OTOH, I’m a big fan of Twitter. (@yashkaf) I’ve curated my feed to a perfect mix of insightful commentary, funny jokes, and weird animal photos. I get to have conversations with people I admire, like writers and scientists. Going forward I’ll probably keep tweeting, and anything that’s a fit for LW I’ll also cross-post here.
This thread is the most bizarrely compelling argument that twitter may be better than FB
In my experience this problem is easily solved if you simply unfollow ~95% of your friends. You can mass unfollow relatively easily from the News Feed Preferences page in Settings. Ever since doing this, my Facebook timeline has had a high signal/noise ratio—I’m glad to encounter something like 85% of posts. Also, since this only produces ~5-20 minutes of reading/day, it’s easy to avoid spending lots of time on the site.
I did actually unfollow ~95% of my friends once but then found myself in that situation where suddenly Facebook became interesting again I was checking it more often. I recommend the opposite and follow as many friends from high school and work as possible (assuming you don’t work at a cool place).
Either way I’ll still only check it in a 2 hour window on Saturdays, so I feel safe trying it out.
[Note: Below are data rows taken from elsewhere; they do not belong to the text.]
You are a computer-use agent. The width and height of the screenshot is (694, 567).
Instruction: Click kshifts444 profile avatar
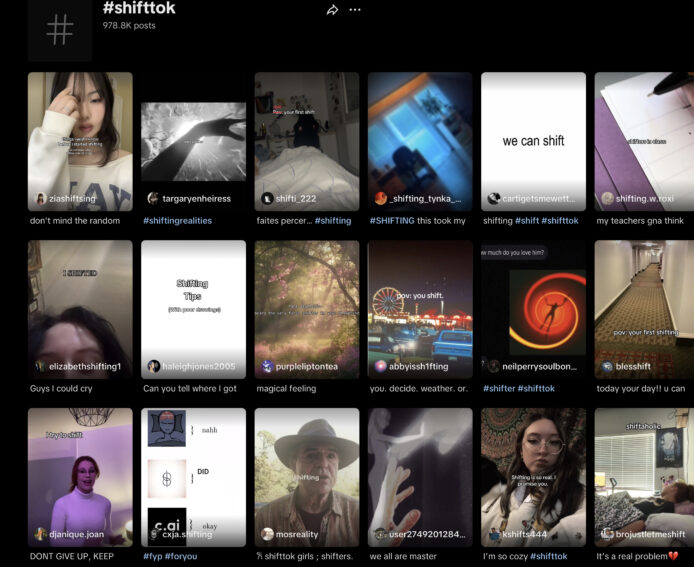click(x=494, y=534)
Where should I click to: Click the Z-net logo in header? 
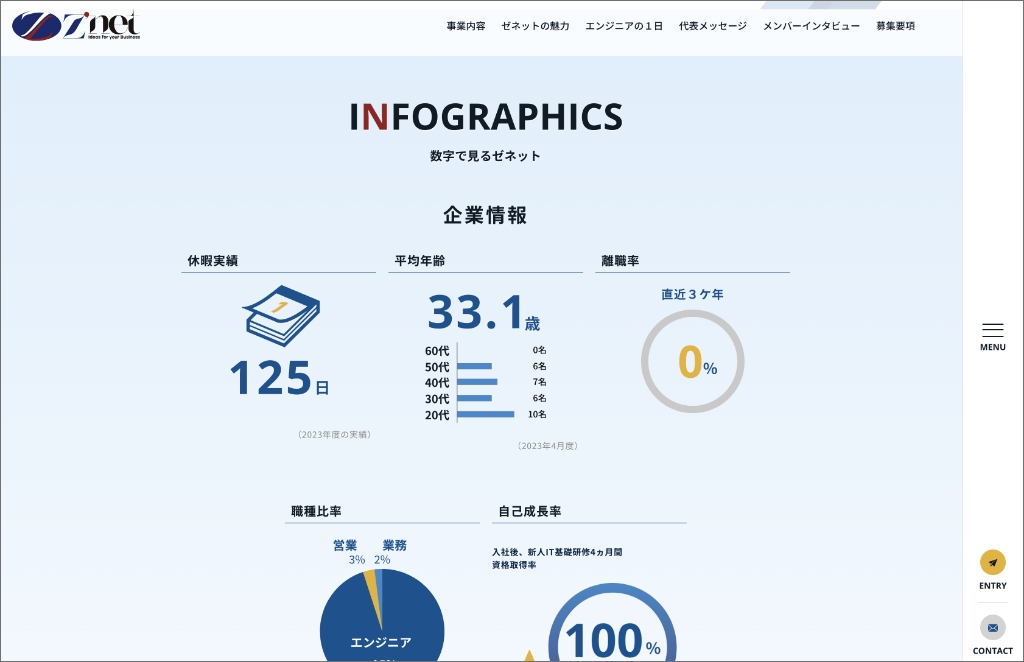pyautogui.click(x=76, y=25)
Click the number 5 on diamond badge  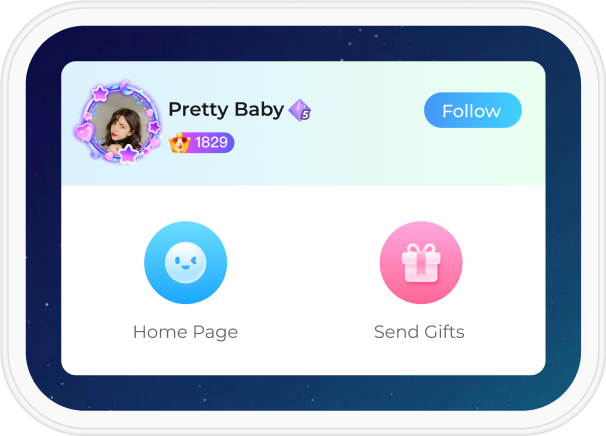pos(306,114)
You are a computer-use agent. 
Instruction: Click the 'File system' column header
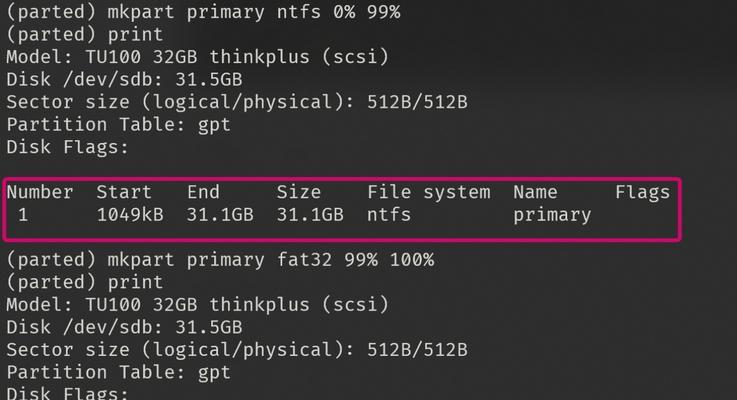click(x=429, y=192)
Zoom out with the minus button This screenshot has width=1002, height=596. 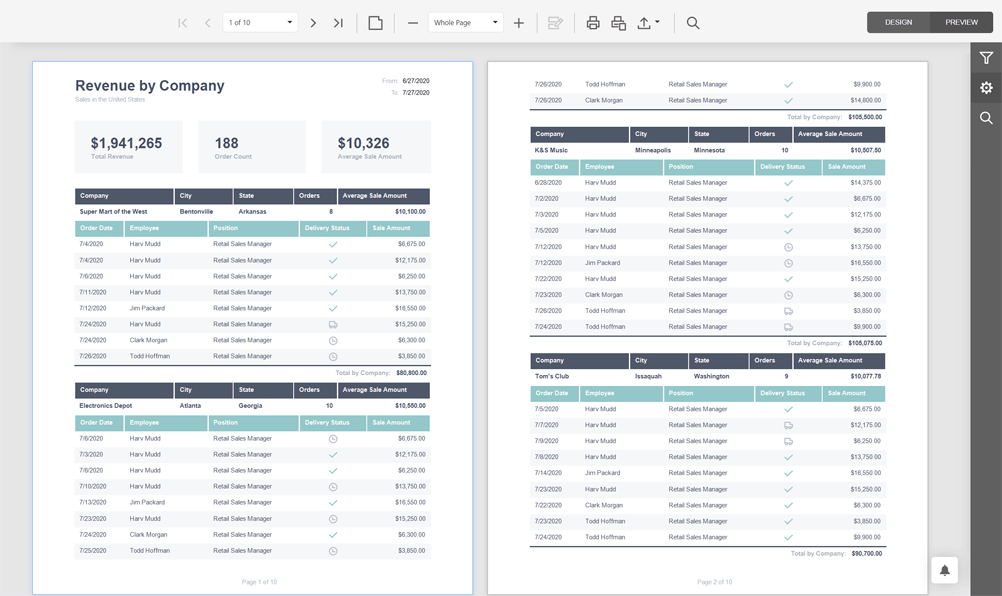coord(413,23)
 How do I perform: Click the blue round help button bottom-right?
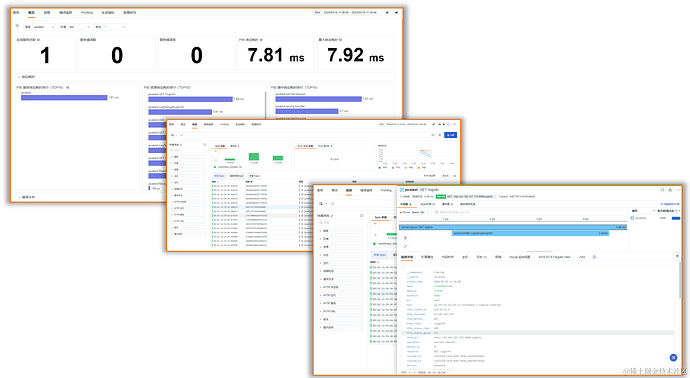[x=673, y=357]
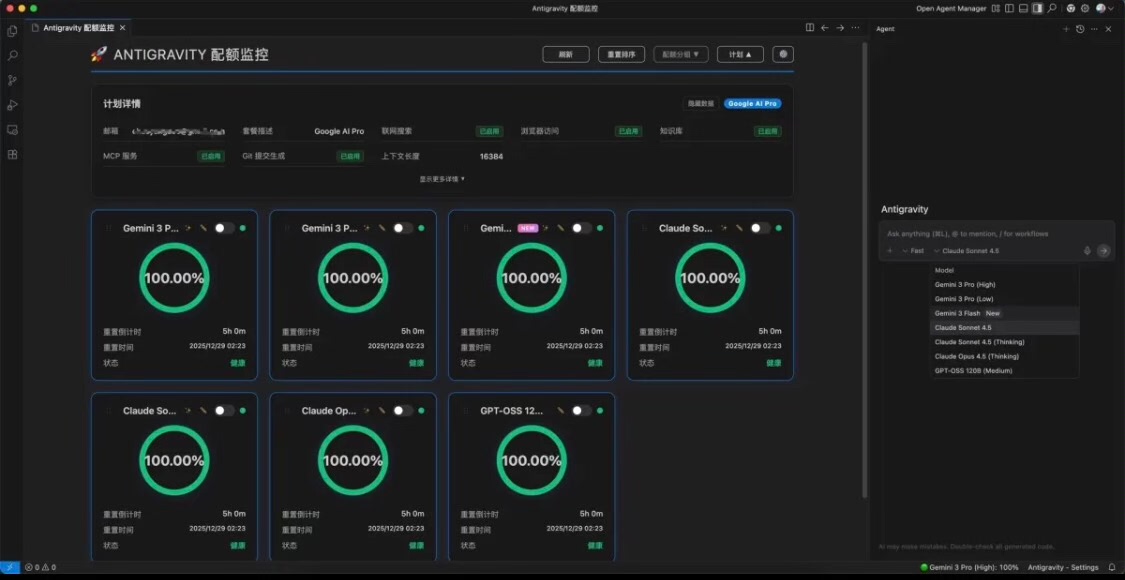Toggle the switch on the Claude Op... card

click(x=402, y=410)

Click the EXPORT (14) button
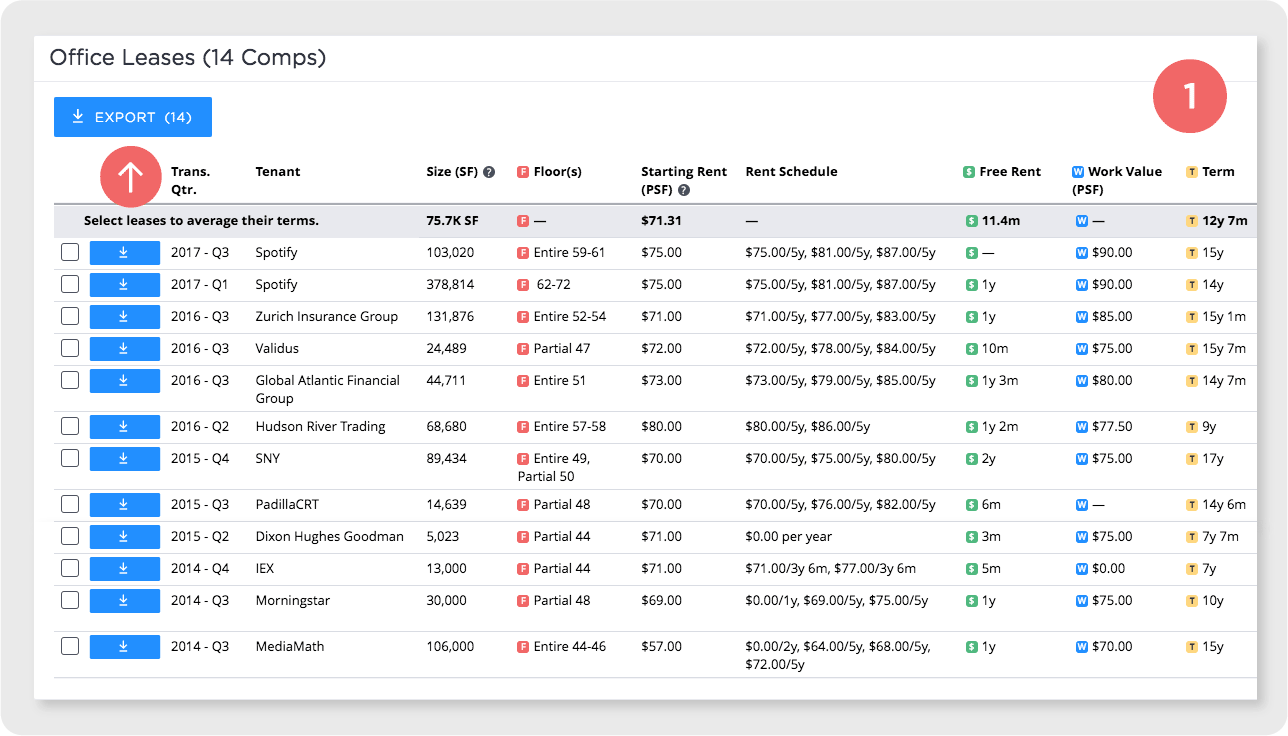pos(132,116)
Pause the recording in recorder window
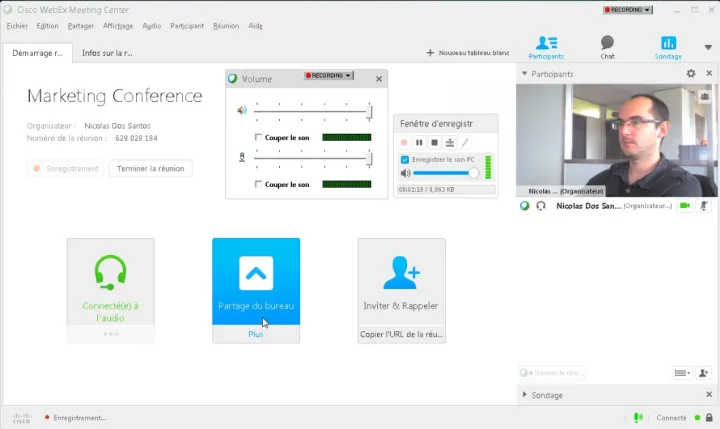This screenshot has height=429, width=720. pos(420,143)
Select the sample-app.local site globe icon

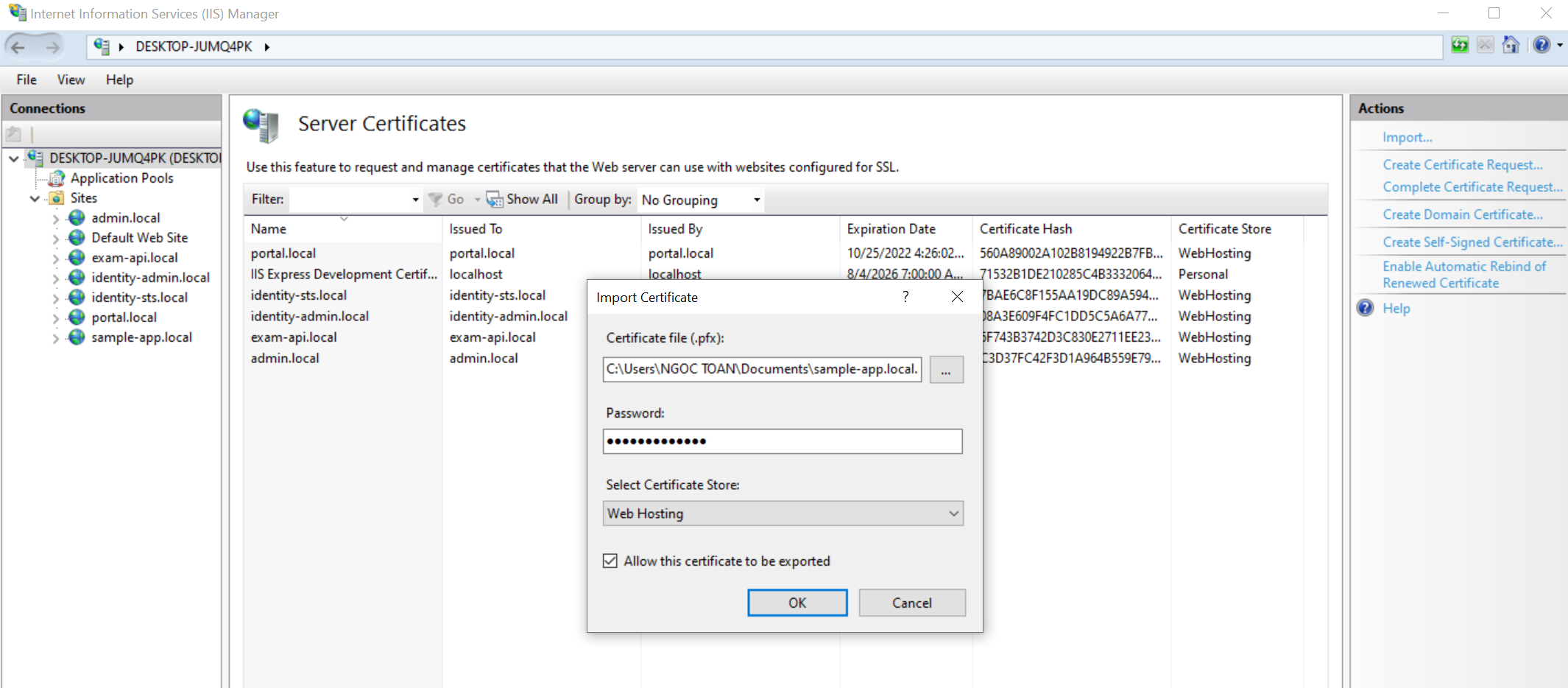tap(77, 337)
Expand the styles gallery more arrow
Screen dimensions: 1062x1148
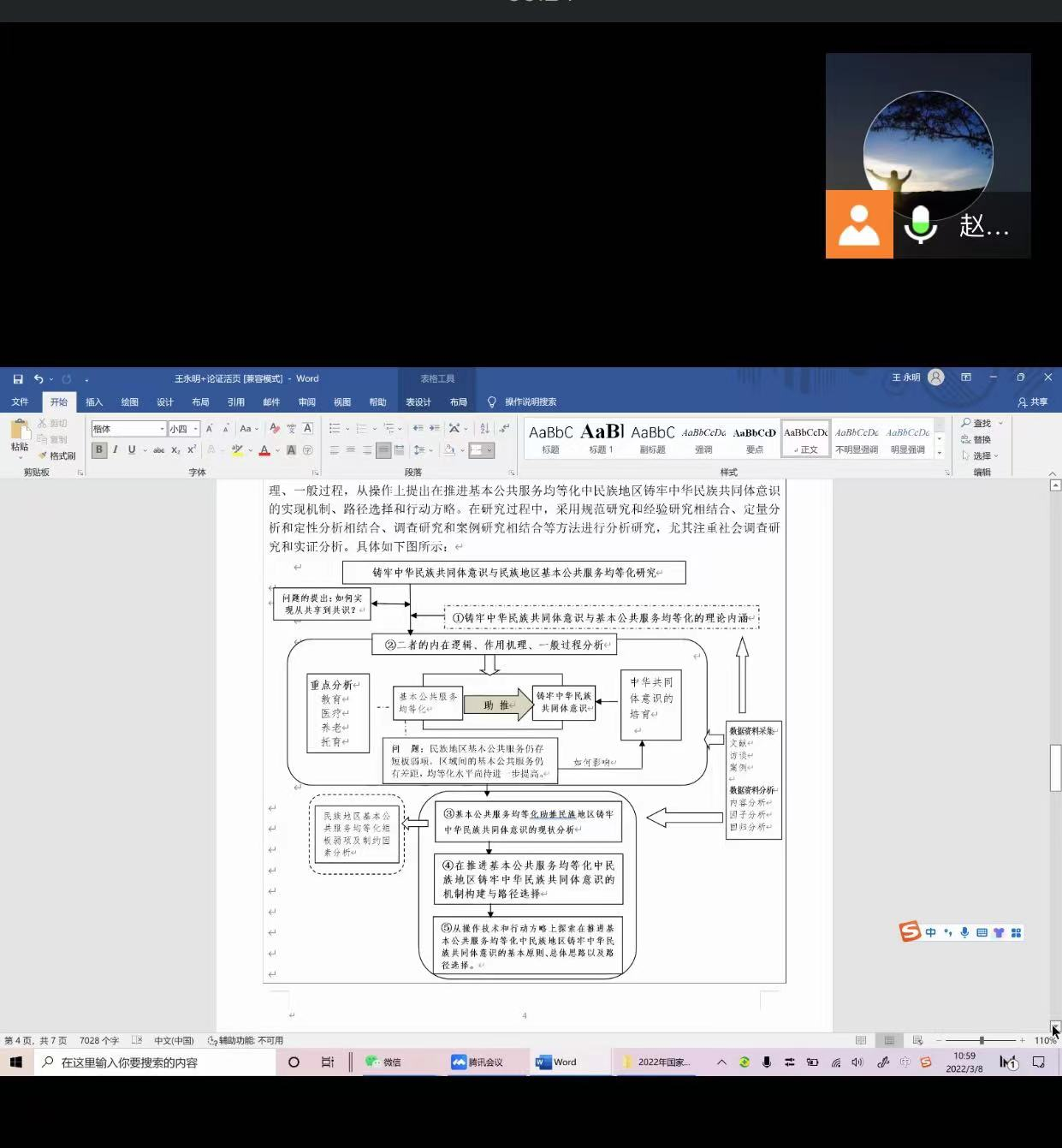click(x=940, y=453)
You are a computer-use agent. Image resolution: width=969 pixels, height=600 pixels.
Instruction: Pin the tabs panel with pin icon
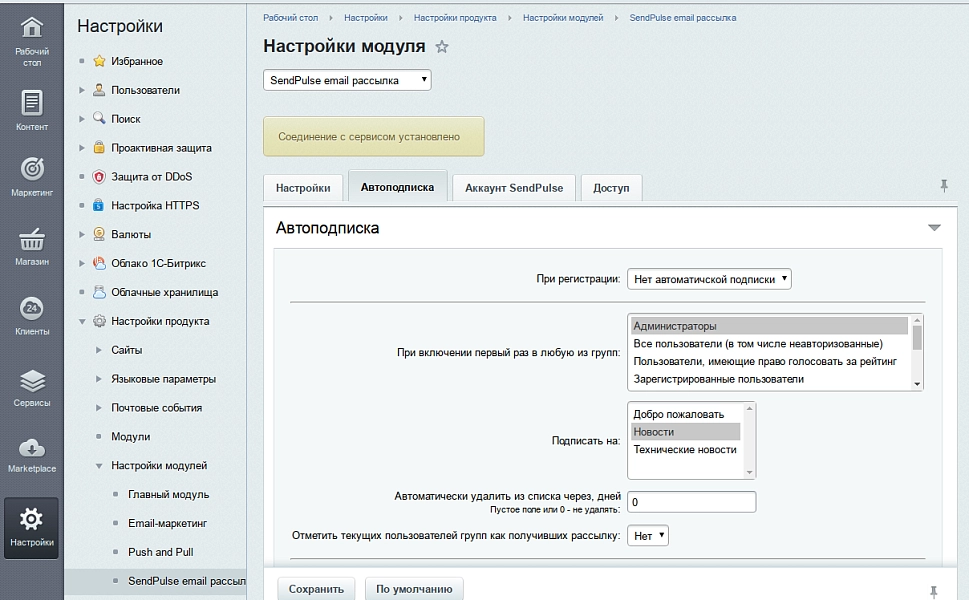(x=944, y=185)
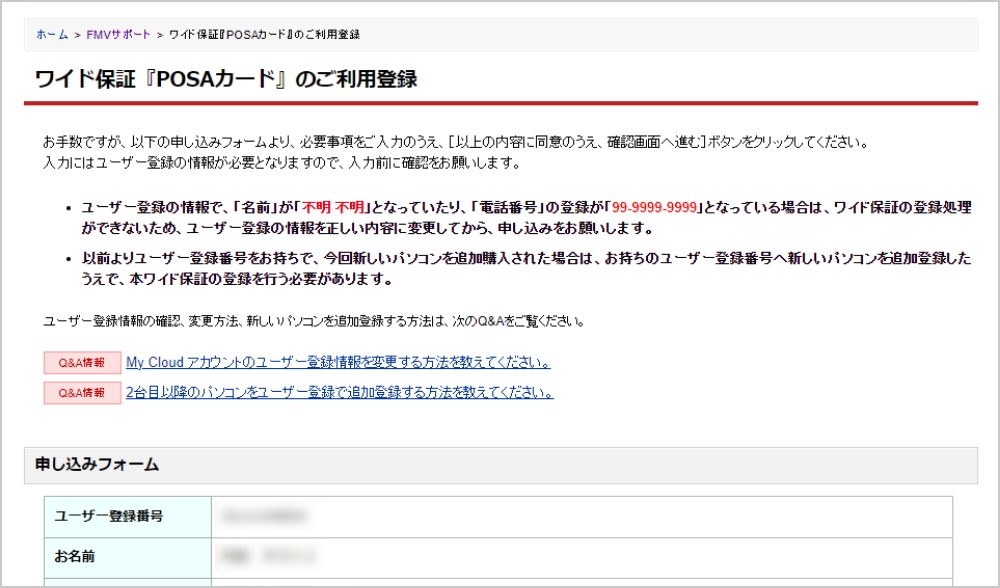Click the red 99-9999-9999 phone number text
1000x588 pixels.
[x=656, y=207]
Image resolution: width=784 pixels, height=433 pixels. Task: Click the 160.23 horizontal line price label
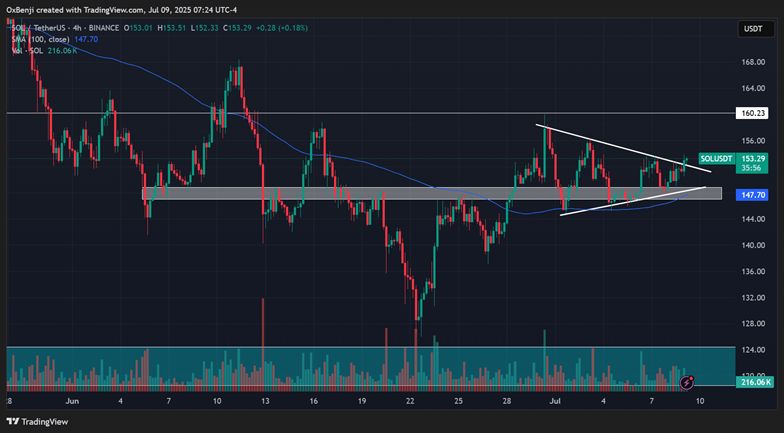752,113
Huh, 95% is quite extreme. But I realise this probably also solves the problem whereby if the people I’m interested in comment on *someone else’s* wall, I still get to see it. I’ll try this out next week, thx.
(I don’t get to be confident I’ve seen 100% of all the interesting people’s good content though, the news feed is fickle and not exhaustive.)
Not certain, but I think when your news feed becomes sparse enough it might actually become exhaustive.
My impression is that sparse newsfeeds tend to start doing things you don’t want.
While I basically endorse blocking FB (pssst, hey everyone still saying insightful things on Facebook, come on over to LessLong.com!), but fwiw, if you want to keep tabs on things there, I think most reliably way is to make a friends-list of the people who seem especially high signal-to-noise-ratio, and then create a bookmark for specifically following that list.